Supplied records:
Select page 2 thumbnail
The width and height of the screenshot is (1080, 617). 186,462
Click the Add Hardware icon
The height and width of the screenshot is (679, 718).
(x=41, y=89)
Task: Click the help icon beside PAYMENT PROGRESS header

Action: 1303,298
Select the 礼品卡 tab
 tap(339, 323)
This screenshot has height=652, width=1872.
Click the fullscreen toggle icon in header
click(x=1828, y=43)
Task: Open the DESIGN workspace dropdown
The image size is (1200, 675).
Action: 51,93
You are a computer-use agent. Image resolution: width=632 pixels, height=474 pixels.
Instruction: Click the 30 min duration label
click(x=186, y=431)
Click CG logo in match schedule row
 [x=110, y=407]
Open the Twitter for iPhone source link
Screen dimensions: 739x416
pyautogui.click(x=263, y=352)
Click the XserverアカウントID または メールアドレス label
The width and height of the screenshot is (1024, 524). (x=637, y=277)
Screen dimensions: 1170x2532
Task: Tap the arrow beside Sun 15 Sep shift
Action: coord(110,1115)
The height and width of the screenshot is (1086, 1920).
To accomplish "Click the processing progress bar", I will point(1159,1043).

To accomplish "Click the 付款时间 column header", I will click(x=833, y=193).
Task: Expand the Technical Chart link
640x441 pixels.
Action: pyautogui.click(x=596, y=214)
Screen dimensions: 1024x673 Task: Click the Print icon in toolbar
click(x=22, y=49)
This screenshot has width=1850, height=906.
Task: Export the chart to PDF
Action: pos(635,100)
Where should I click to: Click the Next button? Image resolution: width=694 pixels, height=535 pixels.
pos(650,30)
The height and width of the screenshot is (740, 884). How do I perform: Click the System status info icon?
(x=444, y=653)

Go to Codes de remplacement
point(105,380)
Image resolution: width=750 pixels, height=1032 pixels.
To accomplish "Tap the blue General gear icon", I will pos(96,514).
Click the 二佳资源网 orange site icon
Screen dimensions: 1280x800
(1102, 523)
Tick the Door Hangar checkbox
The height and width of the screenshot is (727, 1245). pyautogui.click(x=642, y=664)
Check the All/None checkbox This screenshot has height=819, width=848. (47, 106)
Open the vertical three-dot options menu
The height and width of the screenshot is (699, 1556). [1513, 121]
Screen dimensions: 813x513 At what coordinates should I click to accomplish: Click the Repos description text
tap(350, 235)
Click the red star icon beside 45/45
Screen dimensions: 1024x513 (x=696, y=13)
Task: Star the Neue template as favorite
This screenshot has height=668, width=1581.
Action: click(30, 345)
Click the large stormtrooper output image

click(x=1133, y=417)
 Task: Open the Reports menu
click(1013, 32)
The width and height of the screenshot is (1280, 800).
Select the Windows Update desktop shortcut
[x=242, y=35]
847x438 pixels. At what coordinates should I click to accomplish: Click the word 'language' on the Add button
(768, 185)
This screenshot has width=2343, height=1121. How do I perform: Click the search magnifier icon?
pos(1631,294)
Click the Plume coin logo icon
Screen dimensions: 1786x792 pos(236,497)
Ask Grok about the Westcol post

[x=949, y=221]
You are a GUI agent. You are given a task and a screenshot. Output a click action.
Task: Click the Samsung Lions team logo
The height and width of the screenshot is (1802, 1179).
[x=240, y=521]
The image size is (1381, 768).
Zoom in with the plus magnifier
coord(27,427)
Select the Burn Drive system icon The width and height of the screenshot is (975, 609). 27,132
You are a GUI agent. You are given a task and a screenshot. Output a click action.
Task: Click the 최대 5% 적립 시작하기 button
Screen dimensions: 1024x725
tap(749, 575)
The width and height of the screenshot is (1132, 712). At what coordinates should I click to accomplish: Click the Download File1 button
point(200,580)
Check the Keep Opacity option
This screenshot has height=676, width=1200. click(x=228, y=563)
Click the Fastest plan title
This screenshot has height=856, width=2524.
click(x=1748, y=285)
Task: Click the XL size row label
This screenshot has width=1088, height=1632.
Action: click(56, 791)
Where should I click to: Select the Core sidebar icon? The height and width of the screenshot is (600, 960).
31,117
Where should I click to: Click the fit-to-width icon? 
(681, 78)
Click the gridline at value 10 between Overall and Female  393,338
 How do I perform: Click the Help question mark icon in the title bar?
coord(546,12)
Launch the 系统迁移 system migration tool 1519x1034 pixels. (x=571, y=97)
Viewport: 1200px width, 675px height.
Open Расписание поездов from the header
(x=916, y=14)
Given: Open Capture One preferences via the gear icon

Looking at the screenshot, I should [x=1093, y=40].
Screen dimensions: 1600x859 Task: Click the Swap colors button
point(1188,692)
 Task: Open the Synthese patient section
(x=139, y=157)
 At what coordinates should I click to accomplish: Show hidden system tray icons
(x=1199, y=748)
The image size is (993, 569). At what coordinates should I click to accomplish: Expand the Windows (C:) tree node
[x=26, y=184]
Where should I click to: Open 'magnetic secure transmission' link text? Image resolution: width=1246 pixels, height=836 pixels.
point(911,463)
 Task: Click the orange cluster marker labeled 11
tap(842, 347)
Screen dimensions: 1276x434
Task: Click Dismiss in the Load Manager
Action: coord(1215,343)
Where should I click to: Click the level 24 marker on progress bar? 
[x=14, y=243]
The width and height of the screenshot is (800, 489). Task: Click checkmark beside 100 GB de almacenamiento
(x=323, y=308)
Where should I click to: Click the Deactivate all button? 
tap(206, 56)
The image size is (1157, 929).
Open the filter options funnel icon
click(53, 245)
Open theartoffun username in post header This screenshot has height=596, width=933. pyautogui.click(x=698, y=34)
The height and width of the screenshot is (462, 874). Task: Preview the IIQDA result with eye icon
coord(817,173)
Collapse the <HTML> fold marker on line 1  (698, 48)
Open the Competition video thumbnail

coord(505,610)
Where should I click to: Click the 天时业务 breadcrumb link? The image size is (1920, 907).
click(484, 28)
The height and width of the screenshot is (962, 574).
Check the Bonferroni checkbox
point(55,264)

Task brief:
Write out the listing above, keeping every word exactly.

Solution below:
Select page 2 thumbnail
The width and height of the screenshot is (1080, 617). 186,462
Click the Add Hardware icon
The height and width of the screenshot is (679, 718).
(x=41, y=89)
Task: Click the help icon beside PAYMENT PROGRESS header

Action: 1303,298
Select the 礼品卡 tab
 tap(339, 323)
This screenshot has height=652, width=1872.
Click the fullscreen toggle icon in header
click(x=1828, y=43)
Task: Open the DESIGN workspace dropdown
The image size is (1200, 675).
Action: 51,93
You are a computer-use agent. Image resolution: width=632 pixels, height=474 pixels.
Instruction: Click the 30 min duration label
click(x=186, y=431)
Click CG logo in match schedule row
 [x=110, y=407]
Open the Twitter for iPhone source link
Screen dimensions: 739x416
pyautogui.click(x=263, y=352)
Click the XserverアカウントID または メールアドレス label
The width and height of the screenshot is (1024, 524). (x=637, y=277)
Screen dimensions: 1170x2532
Task: Tap the arrow beside Sun 15 Sep shift
Action: coord(110,1115)
The height and width of the screenshot is (1086, 1920).
To accomplish "Click the processing progress bar", I will point(1159,1043).

To accomplish "Click the 付款时间 column header", I will click(x=833, y=193).
Task: Expand the Technical Chart link
640x441 pixels.
Action: pyautogui.click(x=596, y=214)
Screen dimensions: 1024x673 Task: Click the Print icon in toolbar
click(x=22, y=49)
This screenshot has width=1850, height=906.
Task: Export the chart to PDF
Action: pos(635,100)
Where should I click to: Click the Next button? Image resolution: width=694 pixels, height=535 pixels.
pos(650,30)
The height and width of the screenshot is (740, 884). How do I perform: Click the System status info icon?
(x=444, y=653)

Go to Codes de remplacement
point(105,380)
Image resolution: width=750 pixels, height=1032 pixels.
To accomplish "Tap the blue General gear icon", I will pos(96,514).
Click the 二佳资源网 orange site icon
Screen dimensions: 1280x800
(1102, 523)
Tick the Door Hangar checkbox
The height and width of the screenshot is (727, 1245). pyautogui.click(x=642, y=664)
Check the All/None checkbox This screenshot has height=819, width=848. (47, 106)
Open the vertical three-dot options menu
The height and width of the screenshot is (699, 1556). [1513, 121]
Screen dimensions: 813x513 At what coordinates should I click to accomplish: Click the Repos description text
tap(350, 235)
Click the red star icon beside 45/45
Screen dimensions: 1024x513 (x=696, y=13)
Task: Star the Neue template as favorite
This screenshot has height=668, width=1581.
Action: click(30, 345)
Click the large stormtrooper output image

click(x=1133, y=417)
 Task: Open the Reports menu
click(1013, 32)
The width and height of the screenshot is (1280, 800).
Select the Windows Update desktop shortcut
[x=242, y=35]
847x438 pixels. At what coordinates should I click to accomplish: Click the word 'language' on the Add button
(768, 185)
This screenshot has width=2343, height=1121. How do I perform: Click the search magnifier icon?
pos(1631,294)
Click the Plume coin logo icon
Screen dimensions: 1786x792 pos(236,497)
Ask Grok about the Westcol post

[x=949, y=221]
You are a GUI agent. You are given a task and a screenshot. Output a click action.
Task: Click the Samsung Lions team logo
The height and width of the screenshot is (1802, 1179).
[x=240, y=521]
The image size is (1381, 768).
Zoom in with the plus magnifier
coord(27,427)
Select the Burn Drive system icon The width and height of the screenshot is (975, 609). 27,132
You are a GUI agent. You are given a task and a screenshot. Output a click action.
Task: Click the 최대 5% 적립 시작하기 button
Screen dimensions: 1024x725
tap(749, 575)
The width and height of the screenshot is (1132, 712). At what coordinates should I click to accomplish: Click the Download File1 button
point(200,580)
Check the Keep Opacity option
This screenshot has height=676, width=1200. click(x=228, y=563)
Click the Fastest plan title
This screenshot has height=856, width=2524.
click(x=1748, y=285)
Task: Click the XL size row label
This screenshot has width=1088, height=1632.
Action: click(56, 791)
Where should I click to: Select the Core sidebar icon? The height and width of the screenshot is (600, 960).
31,117
Where should I click to: Click the fit-to-width icon? 
(681, 78)
Click the gridline at value 10 between Overall and Female  393,338
 How do I perform: Click the Help question mark icon in the title bar?
coord(546,12)
Launch the 系统迁移 system migration tool 1519x1034 pixels. (x=571, y=97)
Viewport: 1200px width, 675px height.
Open Расписание поездов from the header
(x=916, y=14)
Given: Open Capture One preferences via the gear icon

Looking at the screenshot, I should [x=1093, y=40].
Screen dimensions: 1600x859 Task: Click the Swap colors button
point(1188,692)
 Task: Open the Synthese patient section
(x=139, y=157)
 At what coordinates should I click to accomplish: Show hidden system tray icons
(x=1199, y=748)
The image size is (993, 569). At what coordinates should I click to accomplish: Expand the Windows (C:) tree node
[x=26, y=184]
Where should I click to: Open 'magnetic secure transmission' link text? Image resolution: width=1246 pixels, height=836 pixels.
point(911,463)
 Task: Click the orange cluster marker labeled 11
tap(842, 347)
Screen dimensions: 1276x434
Task: Click Dismiss in the Load Manager
Action: coord(1215,343)
Where should I click to: Click the level 24 marker on progress bar? 
[x=14, y=243]
The width and height of the screenshot is (800, 489). Task: Click checkmark beside 100 GB de almacenamiento
(x=323, y=308)
Where should I click to: Click the Deactivate all button? 
tap(206, 56)
The image size is (1157, 929).
Open the filter options funnel icon
click(53, 245)
Open theartoffun username in post header This screenshot has height=596, width=933. pyautogui.click(x=698, y=34)
The height and width of the screenshot is (462, 874). Task: Preview the IIQDA result with eye icon
coord(817,173)
Collapse the <HTML> fold marker on line 1  (698, 48)
Open the Competition video thumbnail

coord(505,610)
Where should I click to: Click the 天时业务 breadcrumb link? The image size is (1920, 907).
click(484, 28)
The height and width of the screenshot is (962, 574).
Check the Bonferroni checkbox
point(55,264)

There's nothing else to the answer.